What you need to do:
The lines to retype run from the one containing "Careers (242, 712)" through the end of the listing below. Reproduce them exactly, leaving out pictures.

-------------------------

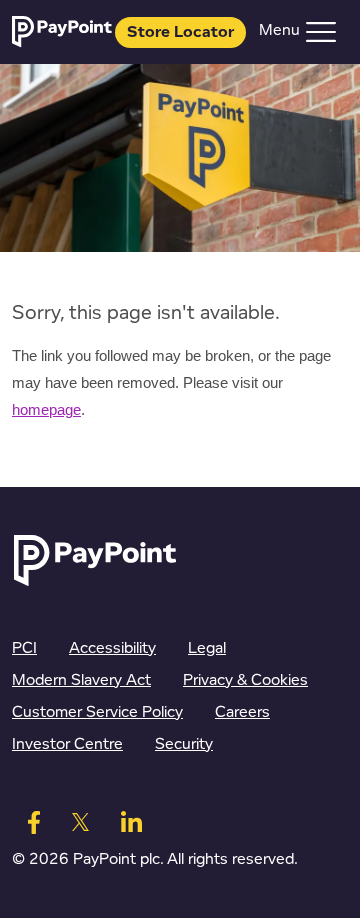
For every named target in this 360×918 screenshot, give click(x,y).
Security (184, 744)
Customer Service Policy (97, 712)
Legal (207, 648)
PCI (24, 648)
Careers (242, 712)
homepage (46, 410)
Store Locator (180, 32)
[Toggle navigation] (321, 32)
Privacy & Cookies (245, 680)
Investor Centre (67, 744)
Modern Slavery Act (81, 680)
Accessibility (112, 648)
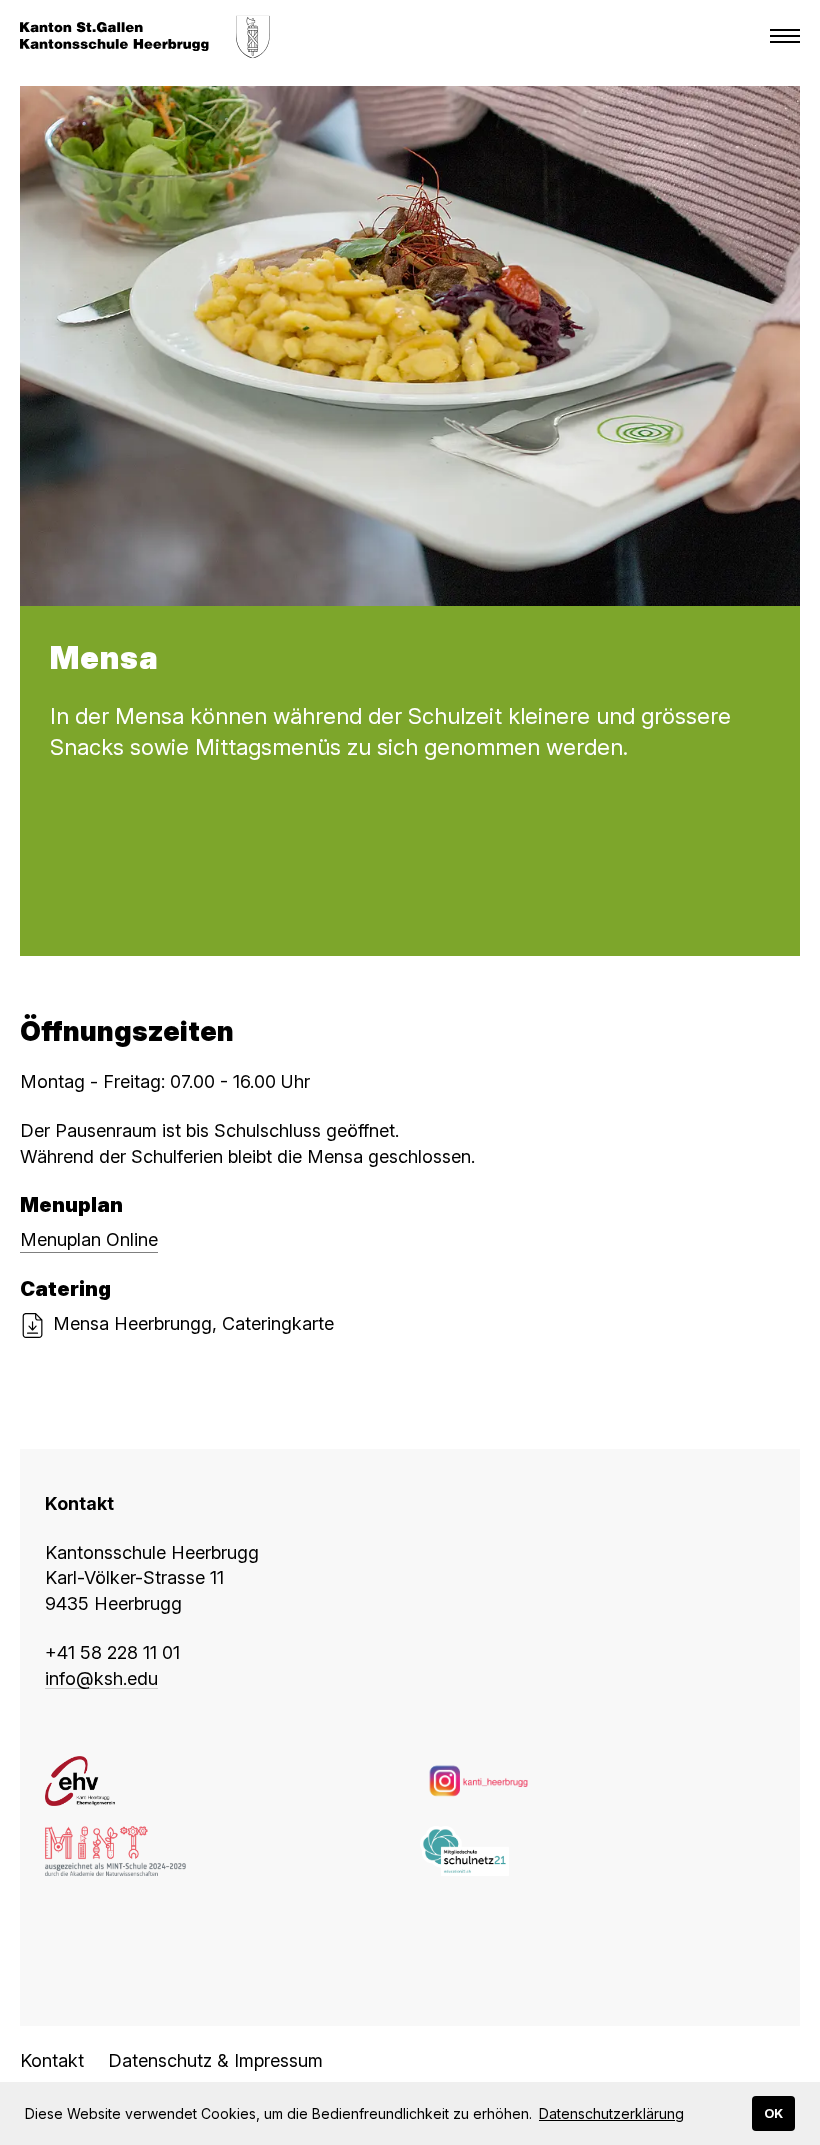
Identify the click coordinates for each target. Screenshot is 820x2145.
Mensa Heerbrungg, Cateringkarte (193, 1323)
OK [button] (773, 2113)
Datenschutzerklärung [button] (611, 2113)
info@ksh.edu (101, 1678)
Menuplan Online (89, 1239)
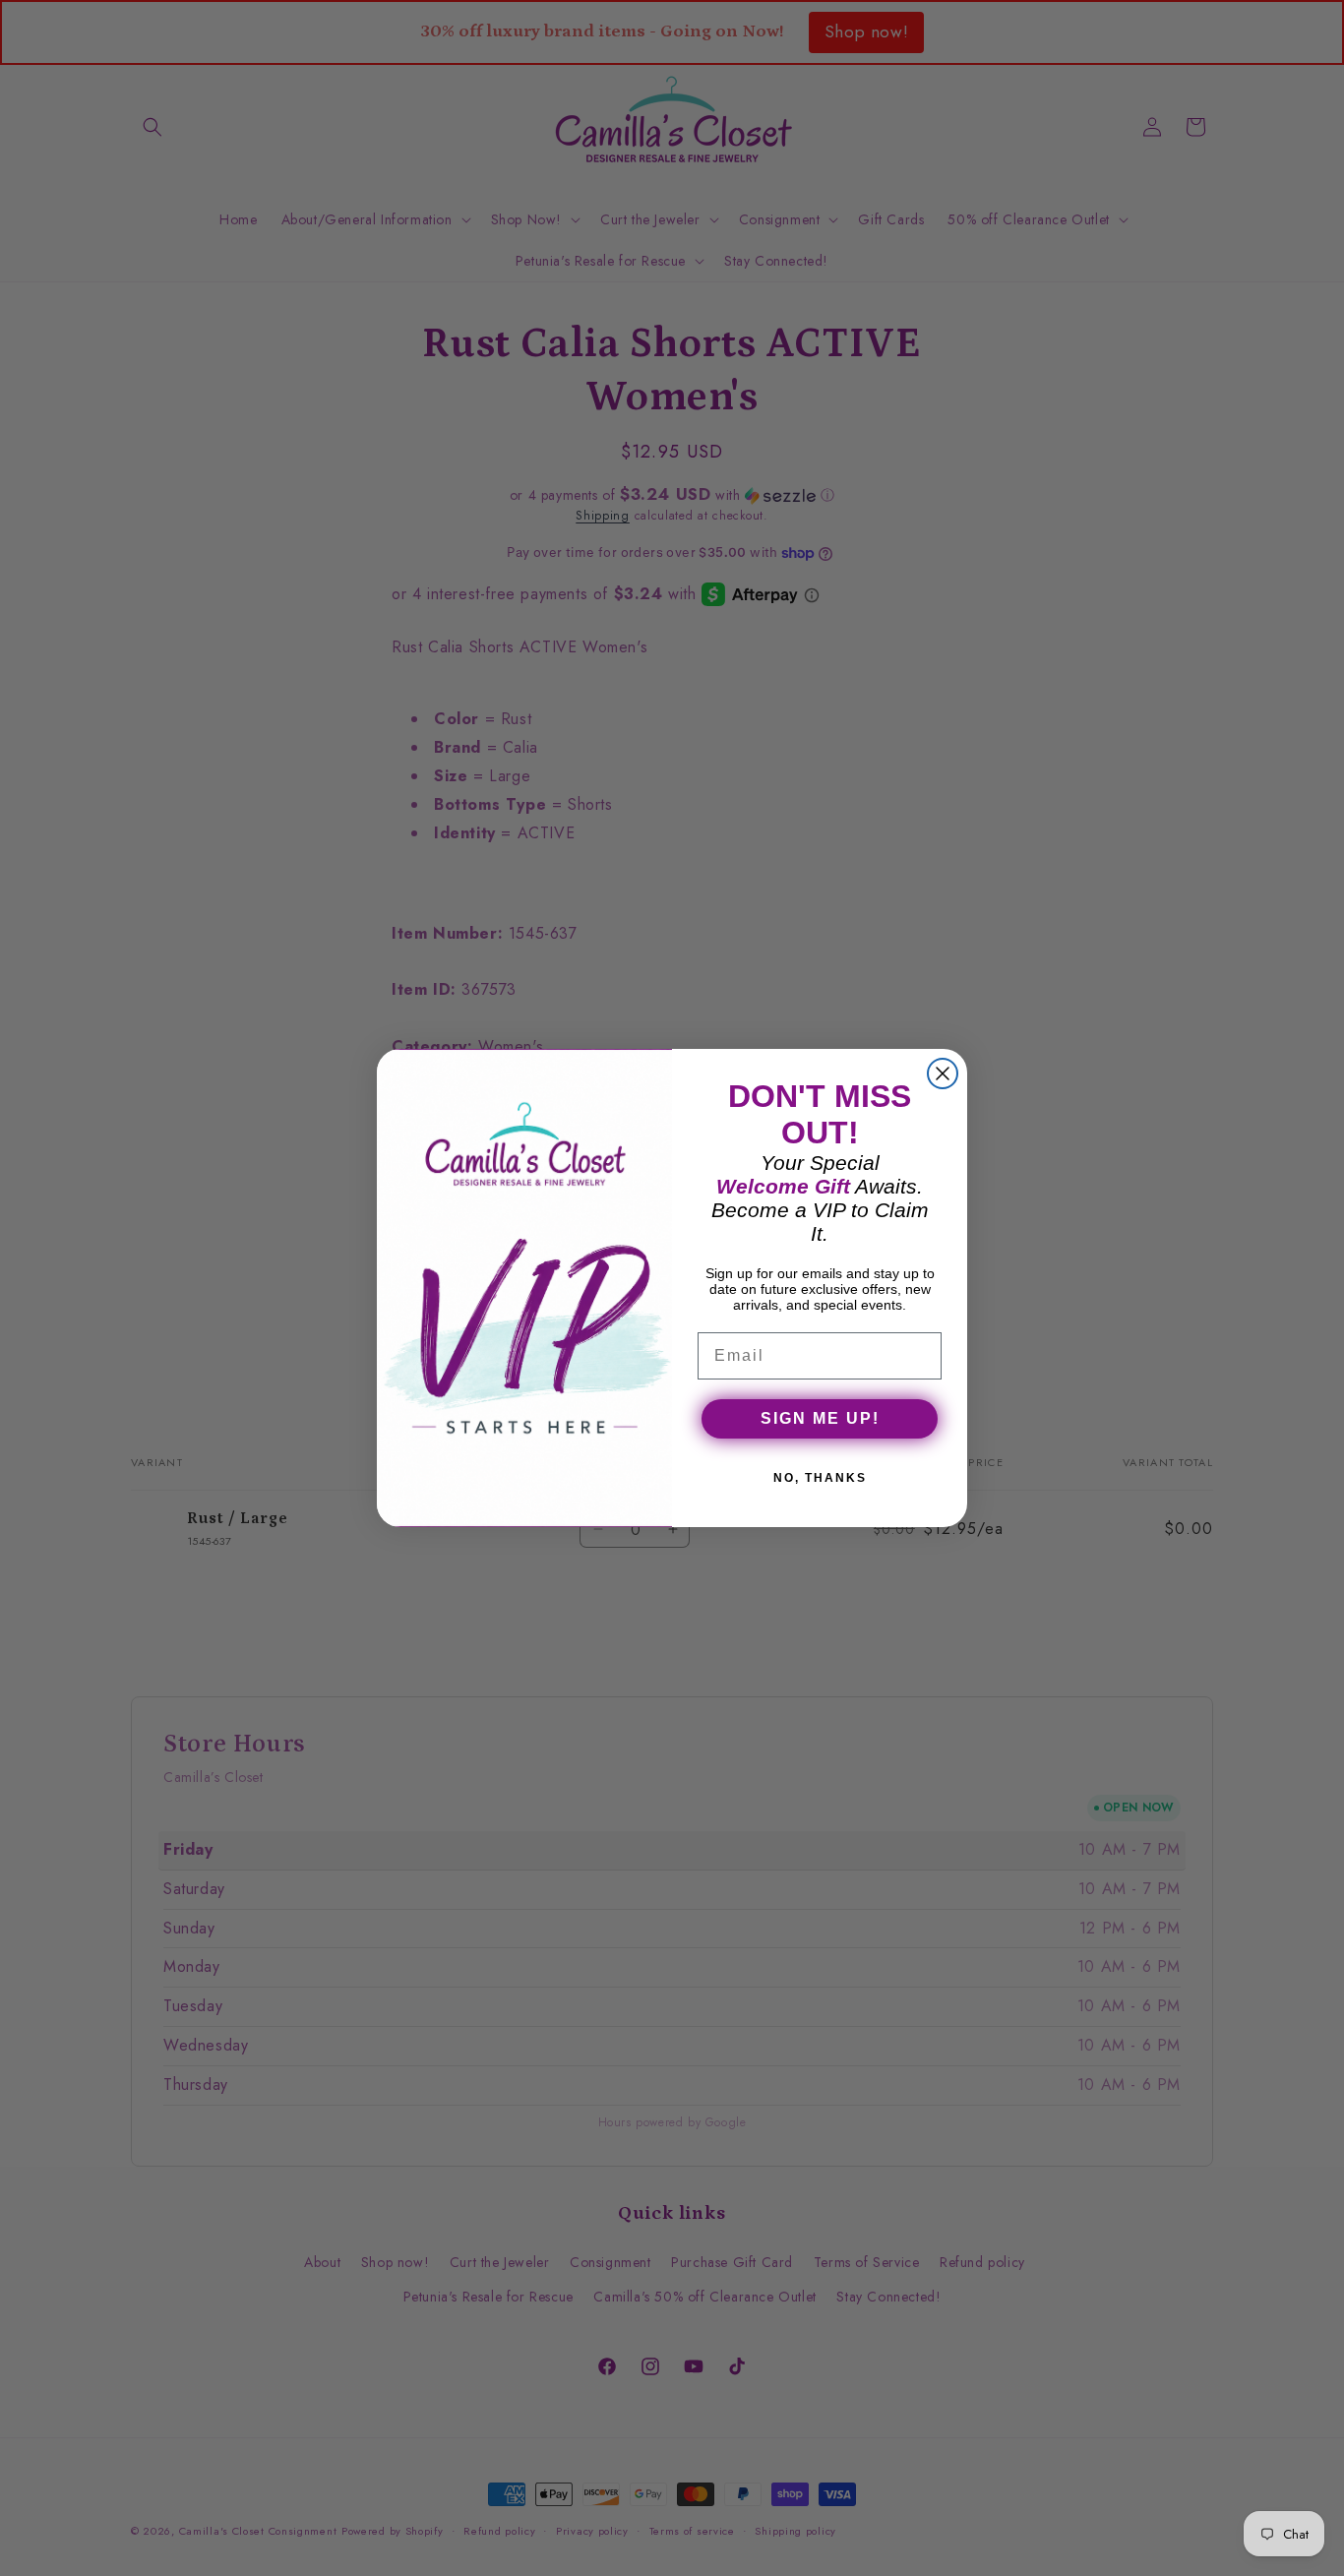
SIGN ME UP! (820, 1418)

-------------------------

Output of the exercise:
Careers (242, 712)
homepage (46, 410)
Store Locator (180, 32)
[Toggle navigation] (321, 32)
Privacy & Cookies (245, 680)
Investor Centre (67, 744)
Modern Slavery Act (81, 680)
Accessibility (112, 648)
Identify the click coordinates for each target. Screenshot is 820x2145.
Mensa Heerbrungg, Cateringkarte (193, 1323)
OK [button] (773, 2113)
Datenschutzerklärung [button] (611, 2113)
info@ksh.edu (101, 1678)
Menuplan Online (89, 1239)
SIGN ME UP! (820, 1418)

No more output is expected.